To place data in $ARCHIVE:

  1. create a tarball containing the files in your $HOME(or $WORK) directory
  2. copy the tarball to the $ARCHIVE filesystem (use rsync in case the transfer were to fail)

To retrieve data from $ARCHIVE:

  1. copy the tarball back to your $HOME(or $WORK) directory (use rsync in case the transfer were to fail).
  2. untar the file on the login node in your$ HOME(or $WORK) directory.

Directories can be tarred up in parallel with, for example, gnu parallel (available via the parallel module). This line will create a tarball for each directory more than 180 days old:

find . -maxdepth 1 -type d -mtime +180 | parallel "[[ -e {}.tar.gz ]] || tar -czf {}.tar.gz {}"

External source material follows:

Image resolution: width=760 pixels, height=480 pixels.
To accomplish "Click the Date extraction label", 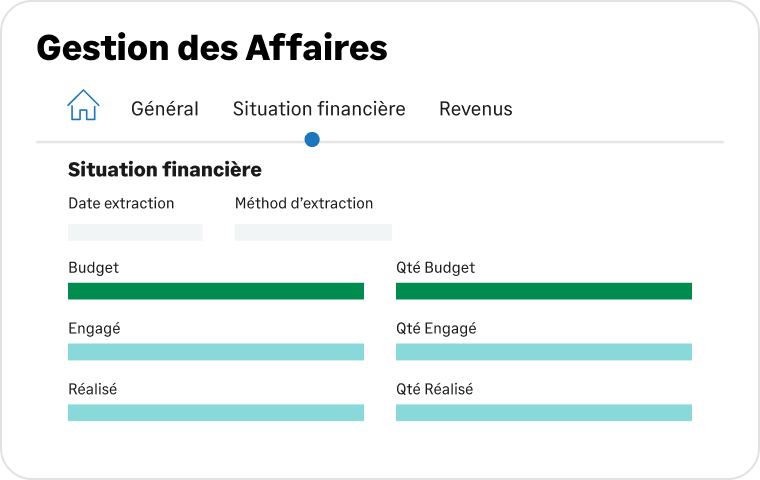I will coord(121,203).
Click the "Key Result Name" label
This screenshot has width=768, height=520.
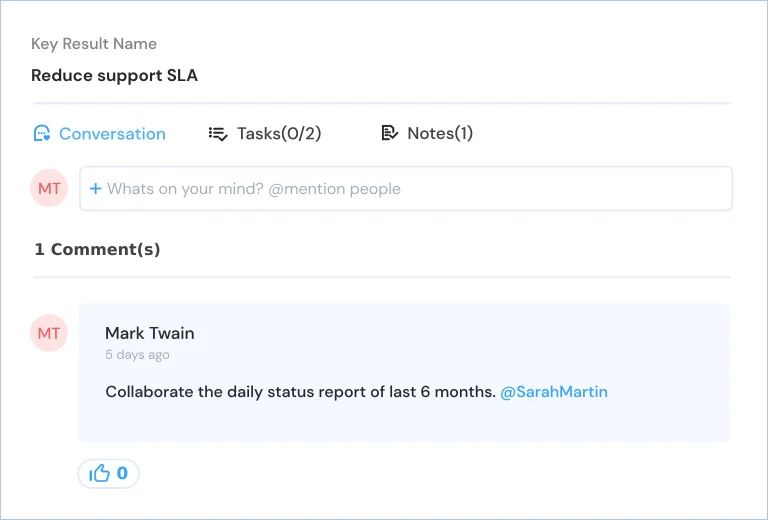click(94, 44)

The resulting tarballs can then be moved to Archive and directories can then be removed. (Directories can also be removed automatically by providing the --remove-files flag to tar, but this flag should of course be used with caution.)

Local Scratch

Running jobs are given a workspace on the local hard drive on each compute node. The path to this space is specified in the $TMPDIR environment variable. This provides another option for users who would prefer to do I/O to local disk (such as for some kinds of big data tasks). Please note that any files in local scratch are removed at the end of a job, so any results or files to be kept after the job ends must be copied to Work or Home.

Memory

Running jobs have access to an in-memory mount on compute nodes via the $TMPFS environment variable. This should provide very fast "read/write" speeds for jobs doing I/O to files that fit in memory (see the system documentation for the amount of memory per node on each system). Please note that these files are removed at the end of a job, so any results or files to be kept after the job ends must be copied to Work or Home.